これまでの“守備的フォワード”という立ち位置
直近のボーンマス戦では後半15分に惜しいシュートはあったものの、ゴールを奪えなかった岡崎慎司。とはいえ今季は、まだ開幕から7試合ですでに昨シーズンに並ぶリーグ戦3得点(全公式戦では4得点)を挙げており、ここまでは好調を維持している。
自身3得点目を決めた先月23日のリバプール戦後には、「今は割と流れが来ているかなという感じはしますね」と岡崎らしい独特の言い回しで調子の良さを表現していた。
プレミアリーグ参戦以来、過去2シーズンの岡崎はレスターに欠かせない選手の一人としてプレーしてきた。しかしそれは守備のタスクを厭わないハードワークが売りの、世にも珍しい“守備的フォワード”という立ち位置を確立した結果であり、本来の希望であるストライカーとして重用されてきたわけではなかった。

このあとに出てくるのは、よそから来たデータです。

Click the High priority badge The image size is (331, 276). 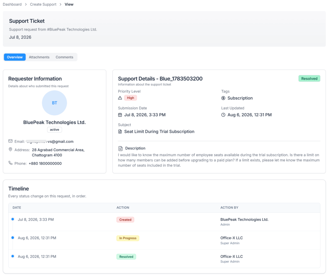(131, 98)
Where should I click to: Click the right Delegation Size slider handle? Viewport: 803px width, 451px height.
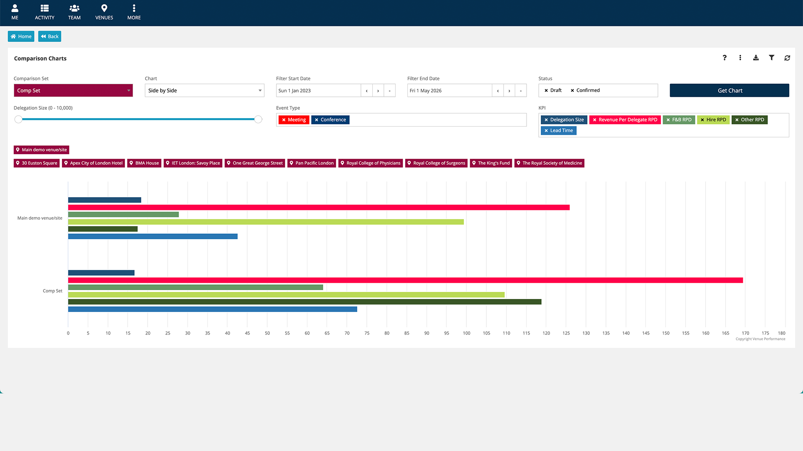pyautogui.click(x=258, y=119)
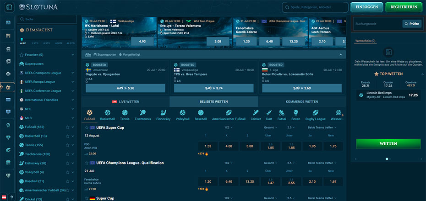Toggle the sidebar panel icon beside logo
426x201 pixels.
click(9, 7)
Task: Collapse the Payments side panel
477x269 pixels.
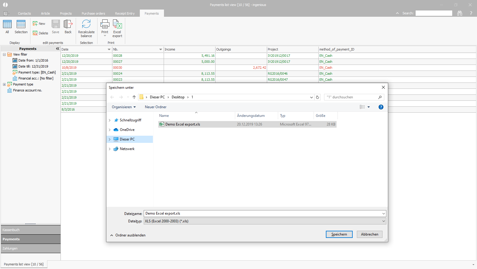Action: click(58, 49)
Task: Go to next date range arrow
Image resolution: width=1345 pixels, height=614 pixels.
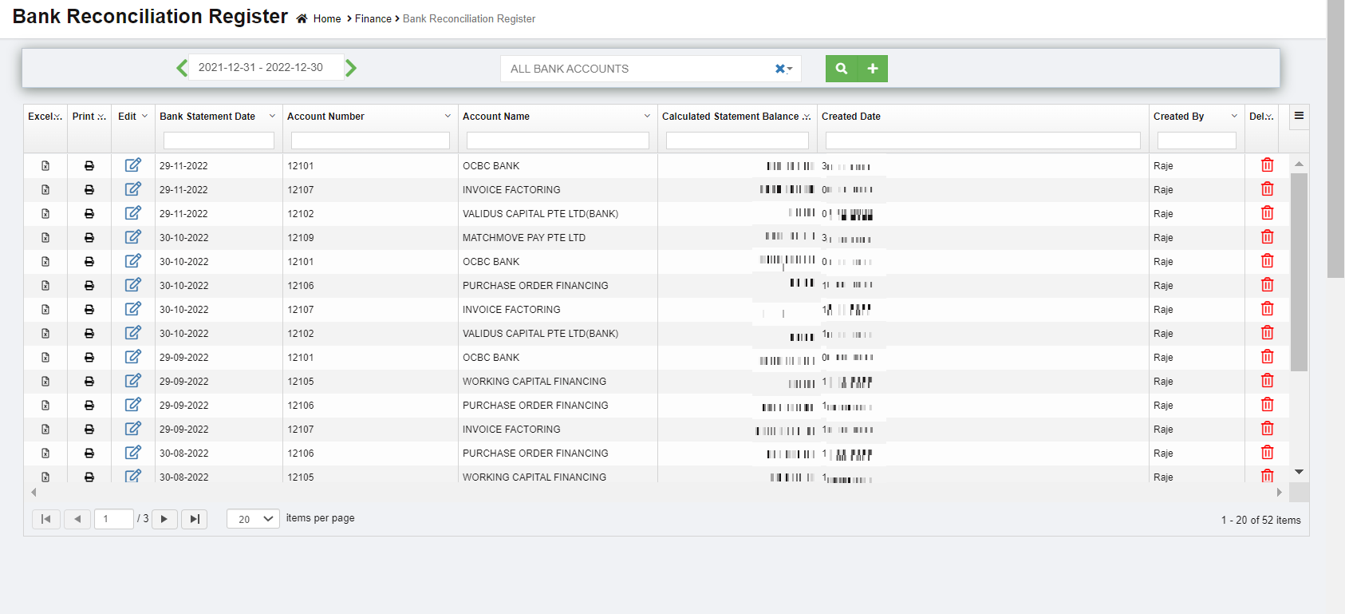Action: point(351,68)
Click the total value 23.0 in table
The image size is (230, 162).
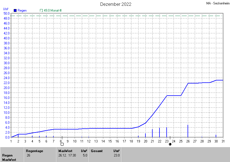pos(117,155)
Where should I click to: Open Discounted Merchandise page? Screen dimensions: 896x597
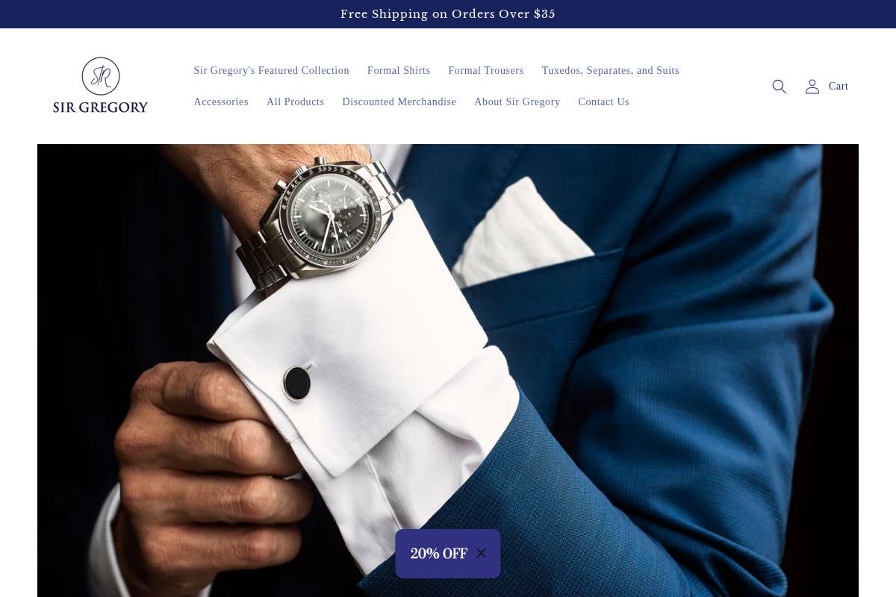[399, 101]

岡崎が加入してから2年強にわたりレスターを見てきたが、ひいき目抜きにしても、チームが機能する傾向が高いのは、この日本代表がセカンドトップの位置に入り、エースのヴァーディーと中盤の間に入る潤滑油としてプレーしたときだった。
それにもかかわらず、クラウディオ・ラニエリ前政権から現在のクレイグ・シェイクスピア監督に交代して以降も、不可解な先発落ちや途中交代が目立っていた。もちろん戦術的な背景もあるが、最大の要因は点を取らないフォワードのイメージが定着したためだった。

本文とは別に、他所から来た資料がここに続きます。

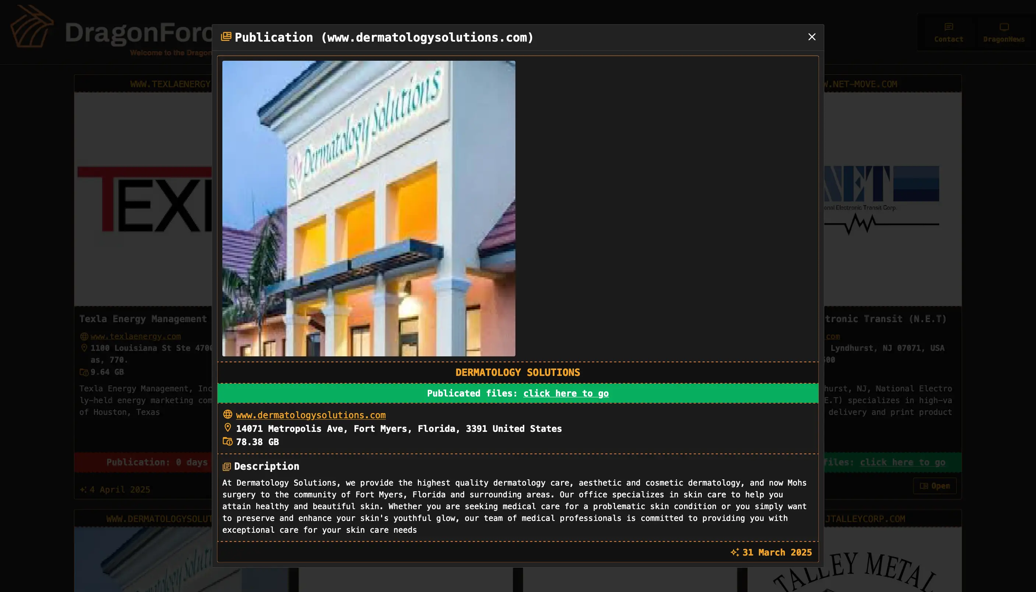Click the newspaper icon beside Publication title

226,37
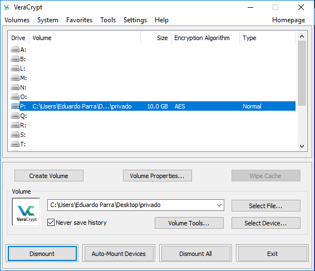Select the T: drive icon
The height and width of the screenshot is (271, 315).
(x=15, y=144)
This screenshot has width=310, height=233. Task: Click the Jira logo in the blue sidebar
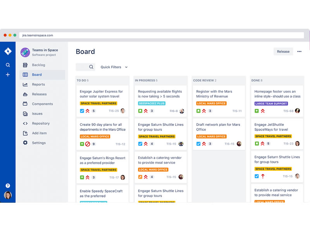8,52
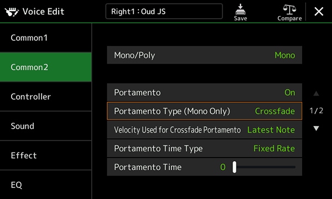Toggle Mono/Poly setting

coord(204,55)
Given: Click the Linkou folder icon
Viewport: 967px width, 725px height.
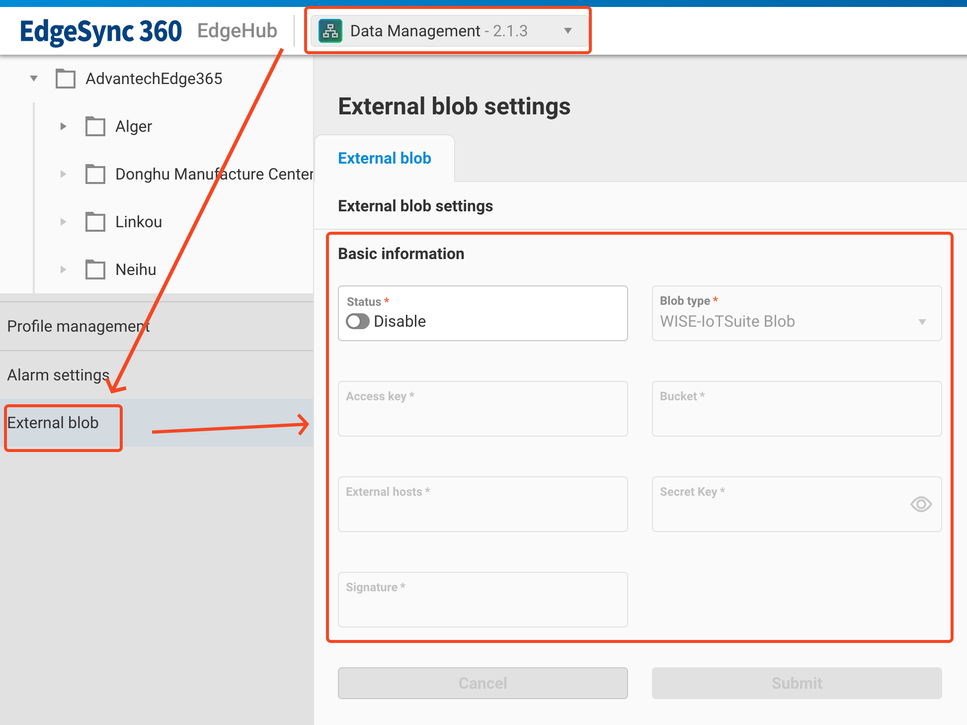Looking at the screenshot, I should [x=95, y=222].
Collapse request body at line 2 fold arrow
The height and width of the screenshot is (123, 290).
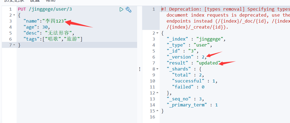click(14, 15)
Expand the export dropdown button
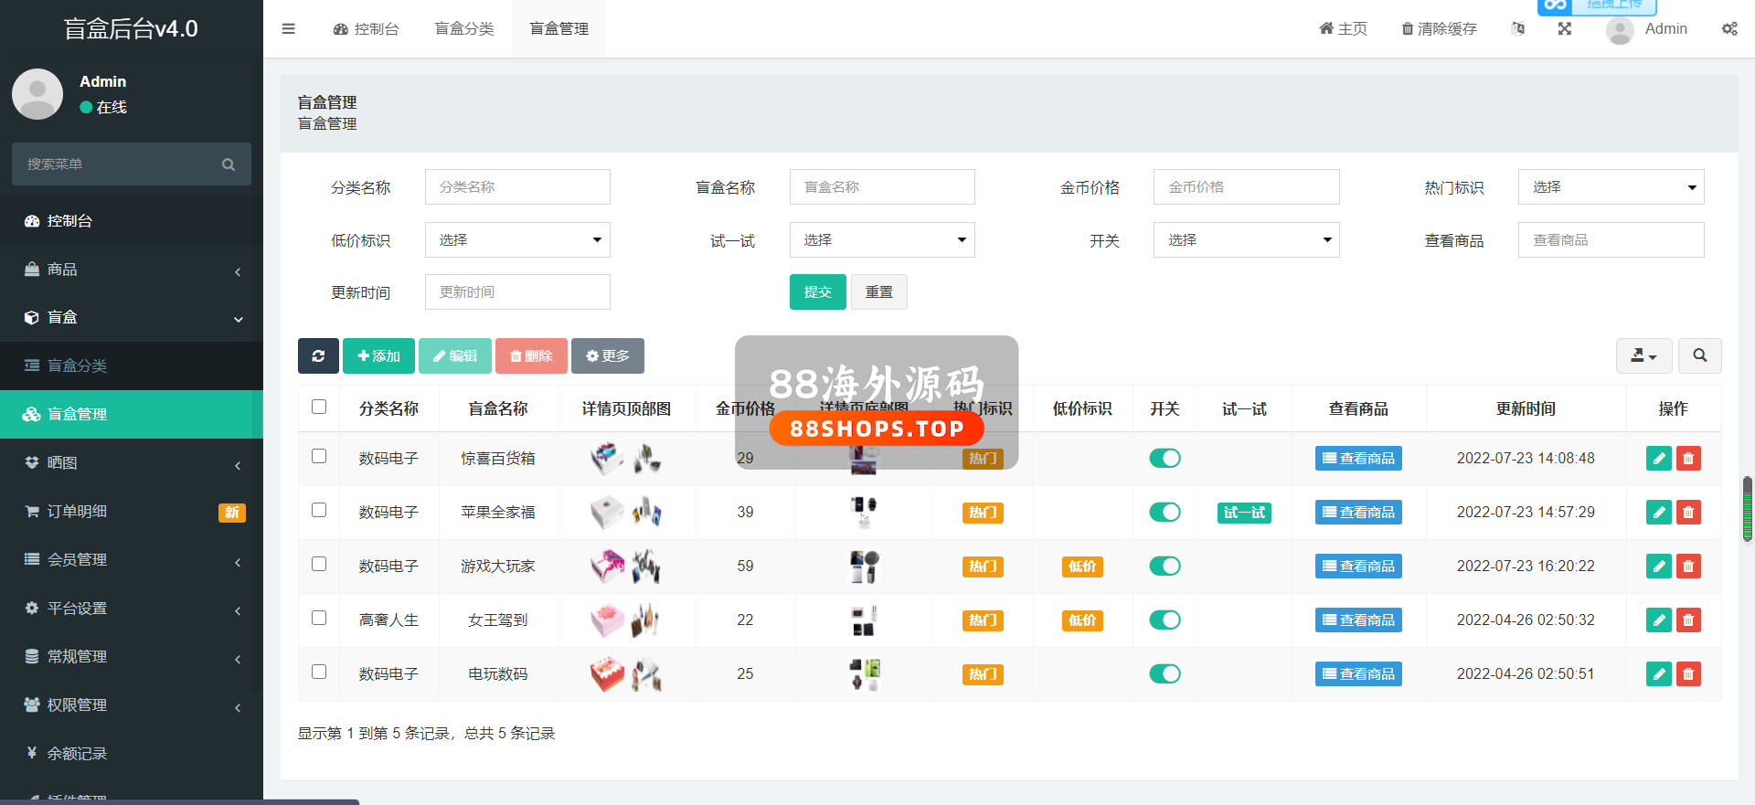Screen dimensions: 1755x805 1643,356
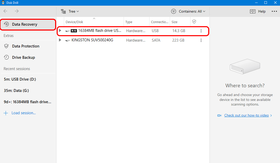Image resolution: width=280 pixels, height=163 pixels.
Task: Click the forward navigation arrow
Action: pyautogui.click(x=17, y=11)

過去2季の岡崎の出場時間に目を向けてみると、奇跡の優勝を成し遂げた15/16シーズンはリーグ戦合計36試合に出場し、総出場時間は2069分で一試合平均のプレータイムは57分。先発した28試合に限れば、同66分である。そして昨季は、リーグ戦30試合に出場し、総出場時間は1571分。1試合平均のプレータイムは52分、先発出場した21試合においては同65分だった。

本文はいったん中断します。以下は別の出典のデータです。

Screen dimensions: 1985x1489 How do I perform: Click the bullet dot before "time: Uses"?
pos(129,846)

翻って今季は、まだ序盤戦とはいえ、ここまで6戦出場して372分間プレー。一試合の平均プレータイムは62分。負けないチームをいじらない、ラニエリレスターが優勝した2季前よりも5分も長くなっており、さらに先発出場した5試合に限定すると同73分間プレーし、過去2季に比べてともに7分と8分長い間ピッチにいる計算になる。